* _Work to complete_
Among the lines of the material below, count those with the string "agent". Give the number alone.

* _Data for the task_
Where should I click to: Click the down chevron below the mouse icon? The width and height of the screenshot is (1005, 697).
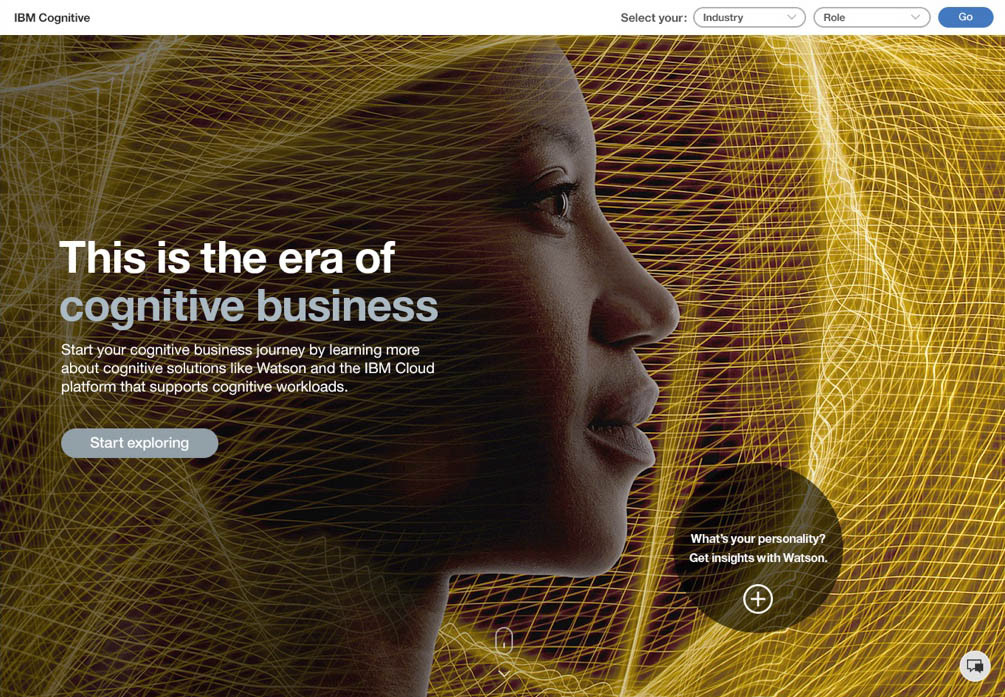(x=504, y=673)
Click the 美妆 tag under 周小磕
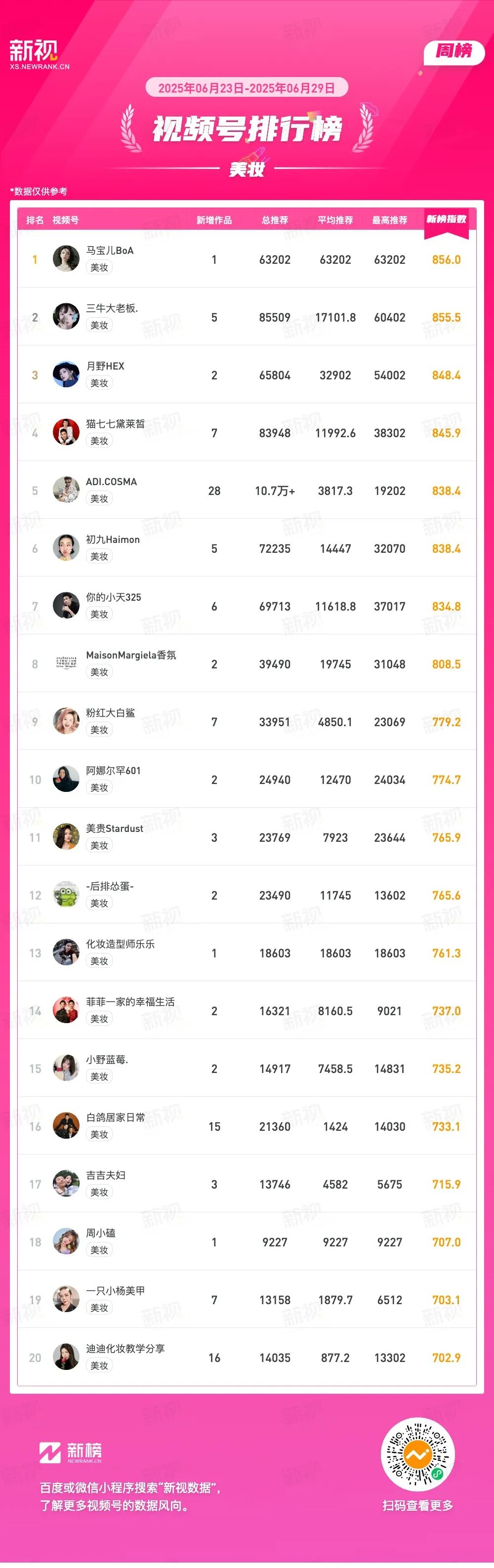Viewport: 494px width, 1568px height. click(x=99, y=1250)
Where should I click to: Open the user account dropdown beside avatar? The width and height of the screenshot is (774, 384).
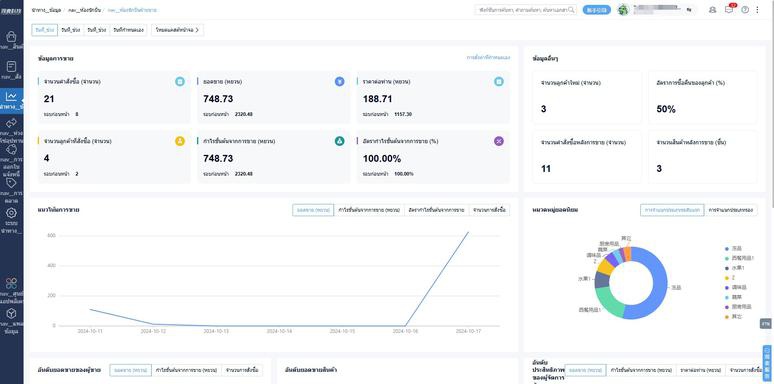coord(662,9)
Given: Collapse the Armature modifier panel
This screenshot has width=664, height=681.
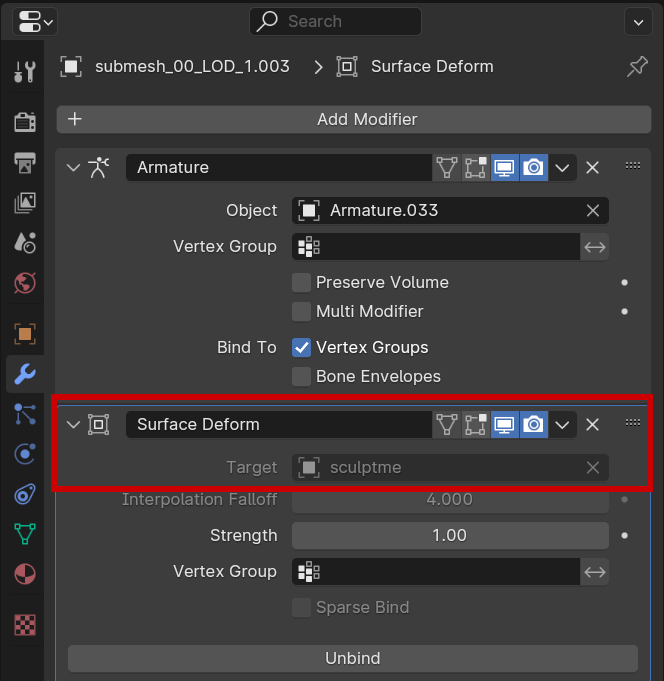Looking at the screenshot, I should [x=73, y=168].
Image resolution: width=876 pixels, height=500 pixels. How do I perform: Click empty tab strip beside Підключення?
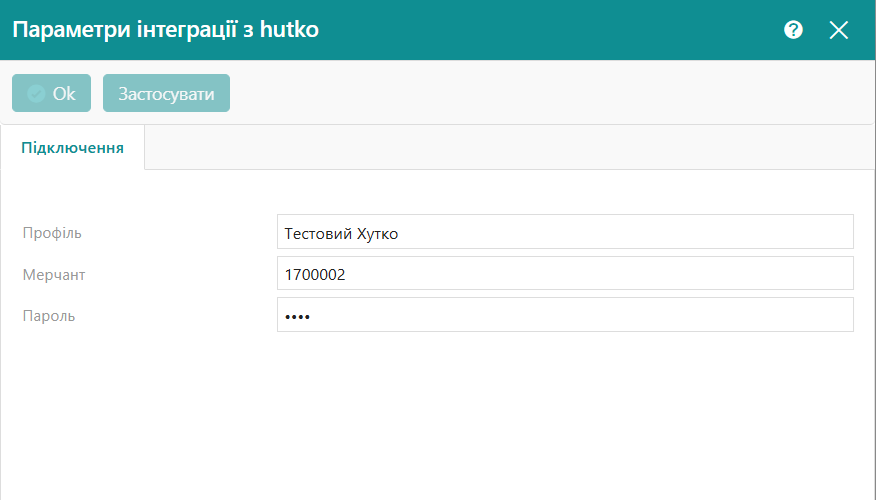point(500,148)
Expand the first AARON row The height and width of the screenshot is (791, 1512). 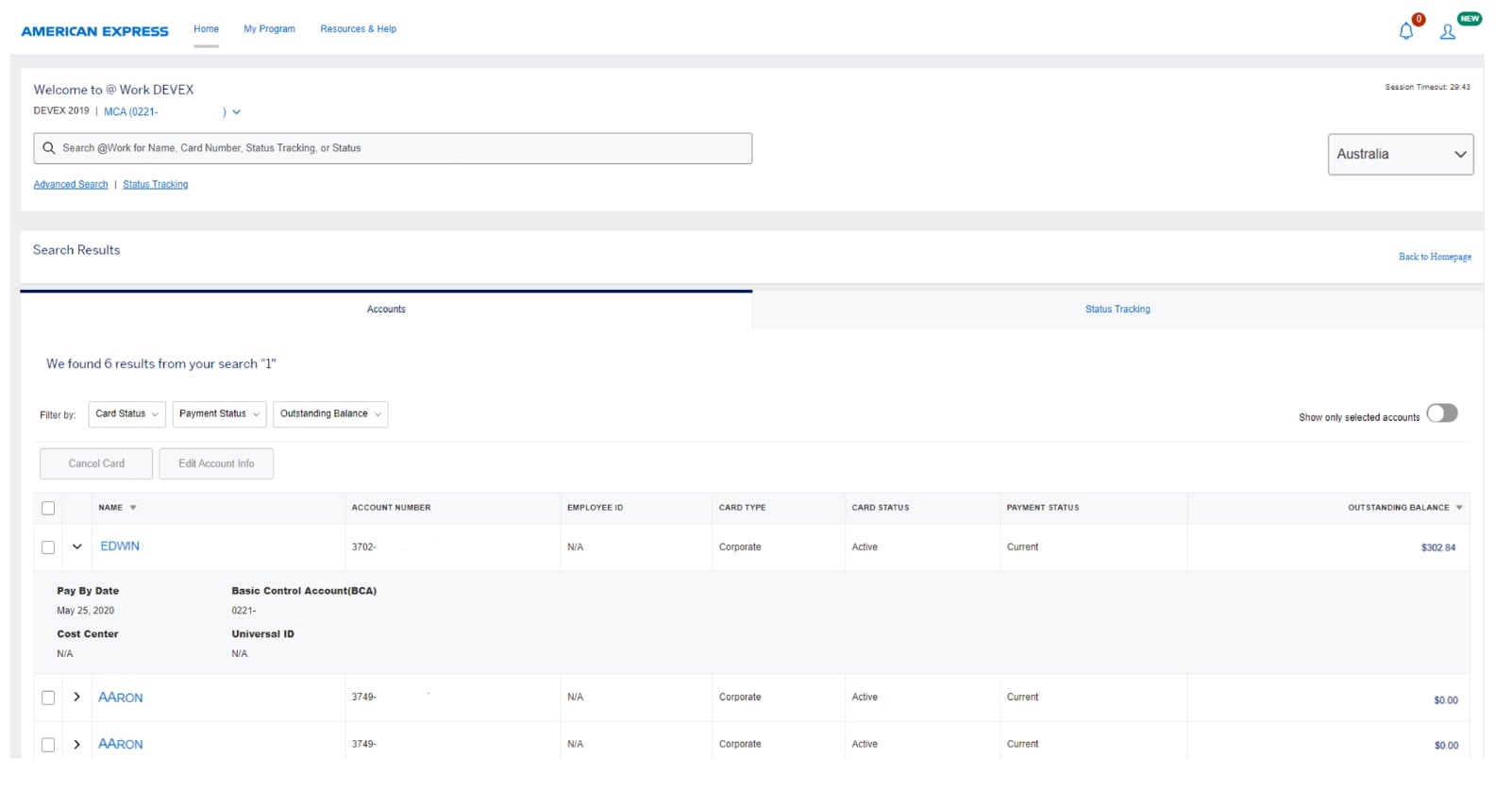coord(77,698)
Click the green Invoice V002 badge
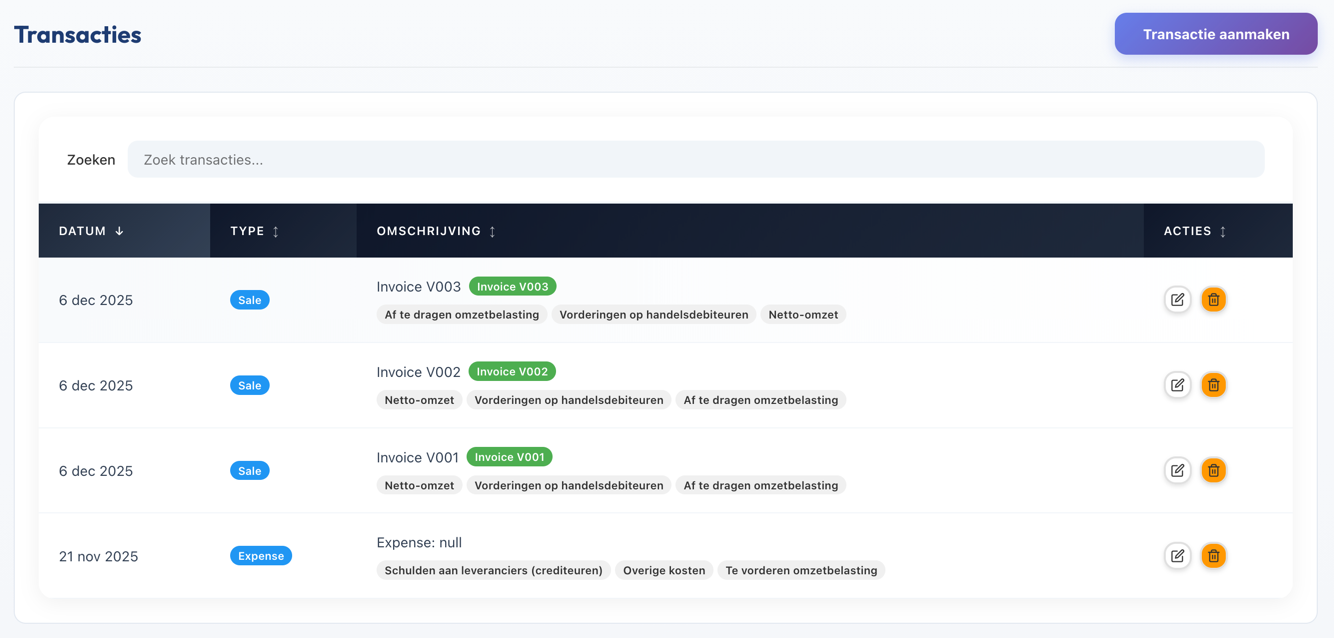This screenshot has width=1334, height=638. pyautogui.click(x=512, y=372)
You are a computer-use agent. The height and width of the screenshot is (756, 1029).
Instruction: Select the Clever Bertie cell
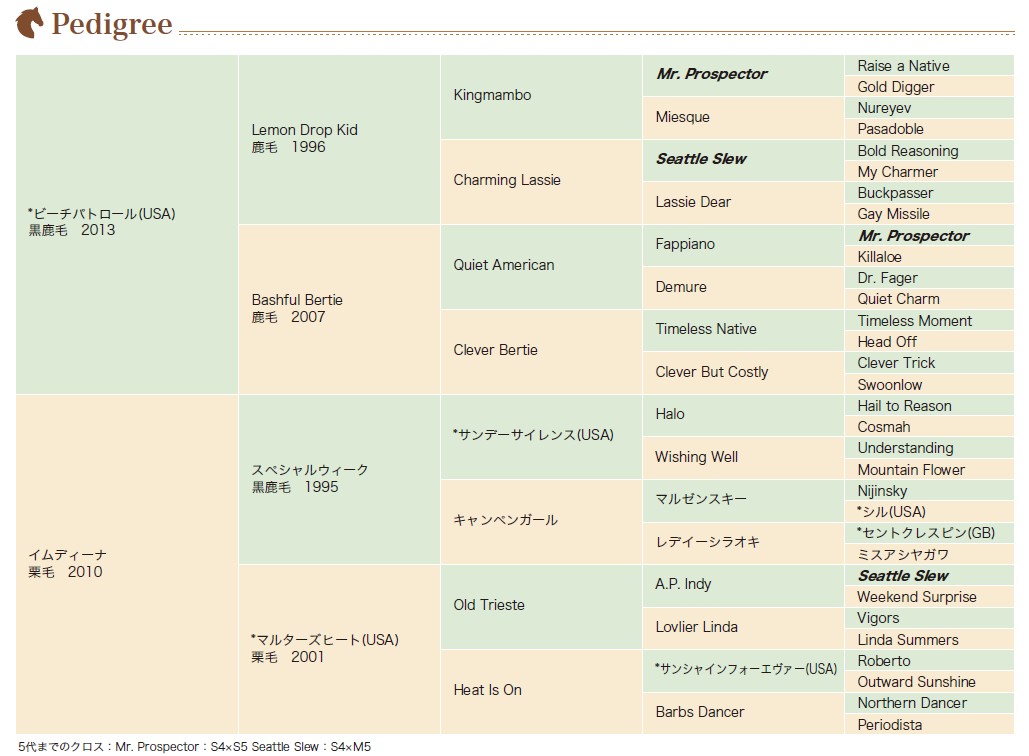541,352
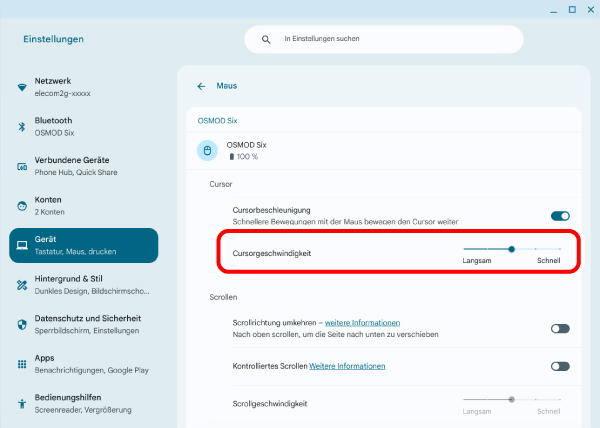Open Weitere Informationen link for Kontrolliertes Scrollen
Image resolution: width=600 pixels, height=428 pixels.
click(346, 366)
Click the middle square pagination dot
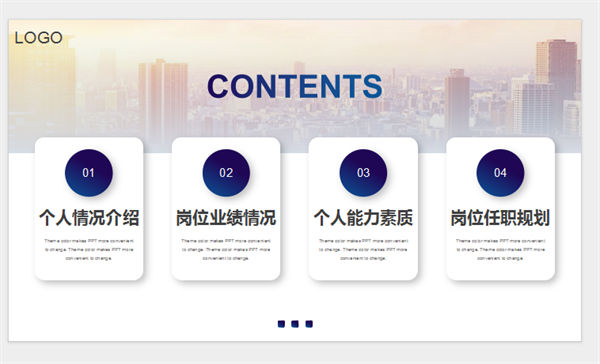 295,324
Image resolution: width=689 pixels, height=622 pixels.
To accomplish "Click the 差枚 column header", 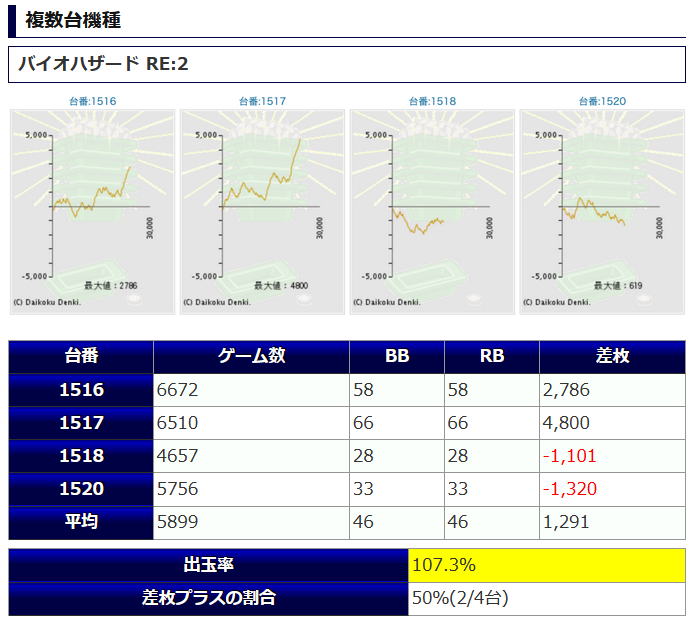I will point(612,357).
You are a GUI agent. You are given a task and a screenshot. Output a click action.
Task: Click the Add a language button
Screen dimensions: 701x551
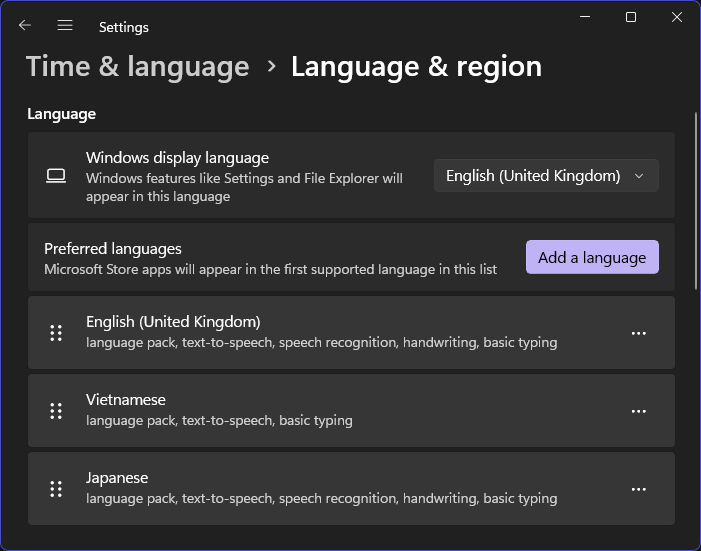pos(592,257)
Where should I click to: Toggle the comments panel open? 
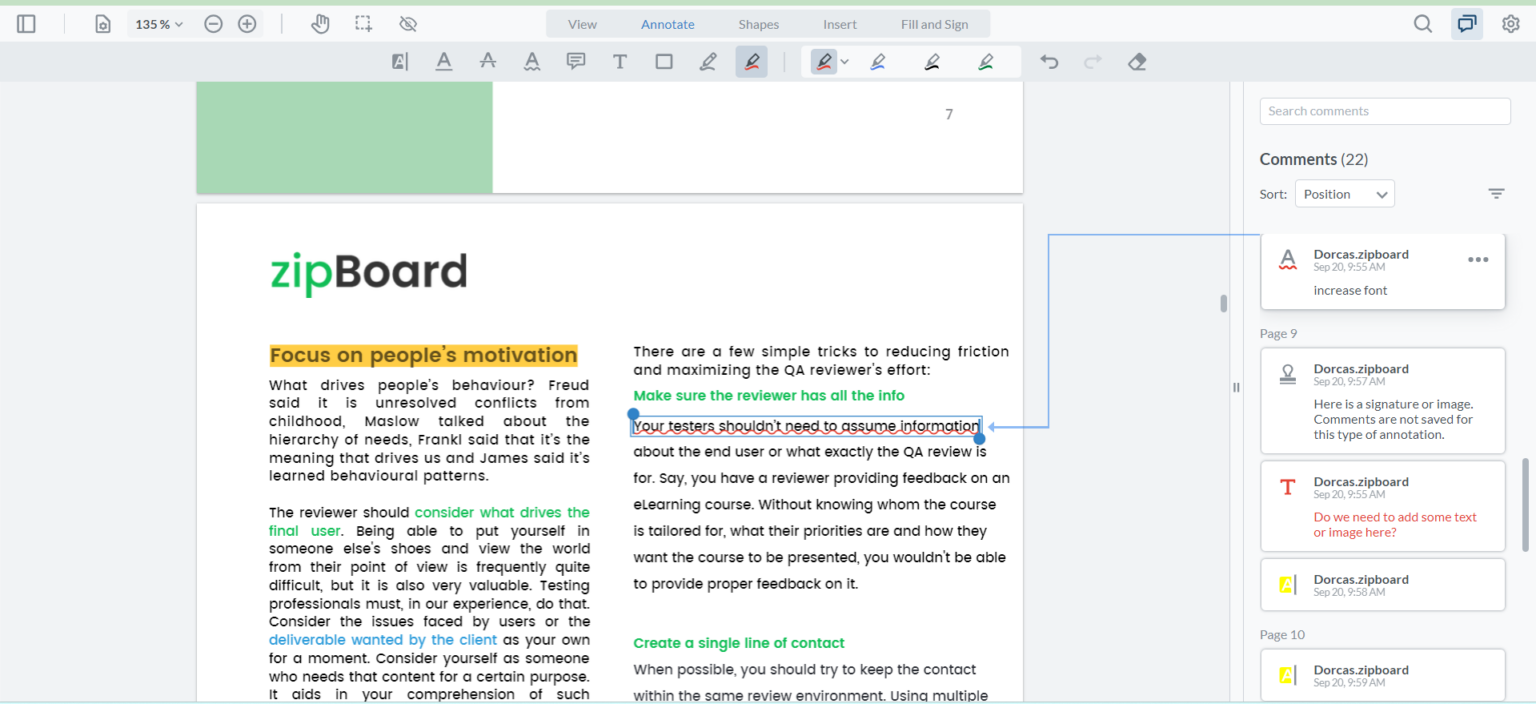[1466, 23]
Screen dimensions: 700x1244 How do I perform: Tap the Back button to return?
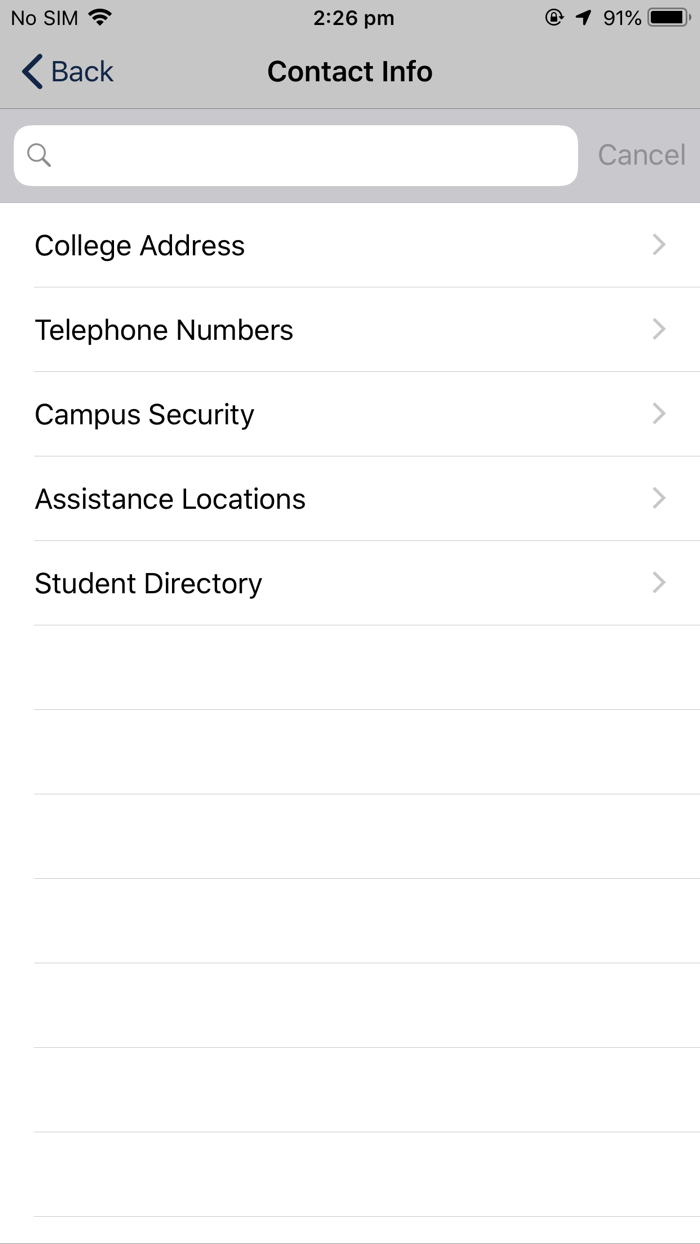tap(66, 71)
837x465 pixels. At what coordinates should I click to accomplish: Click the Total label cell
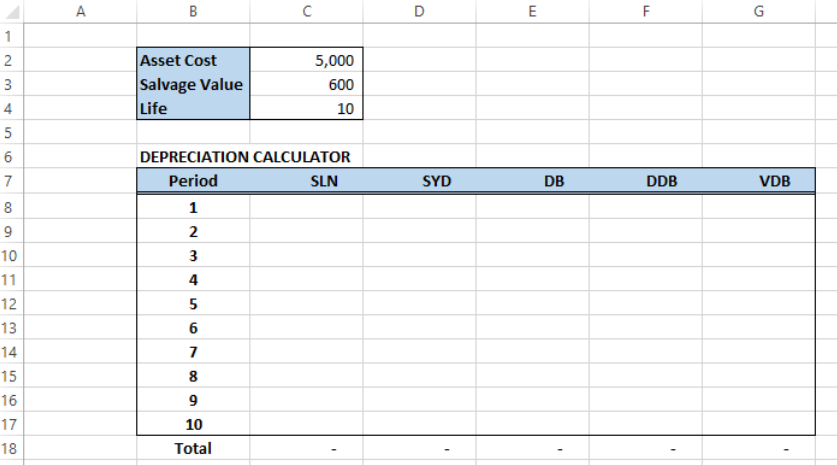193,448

* _Result of this exercise_
2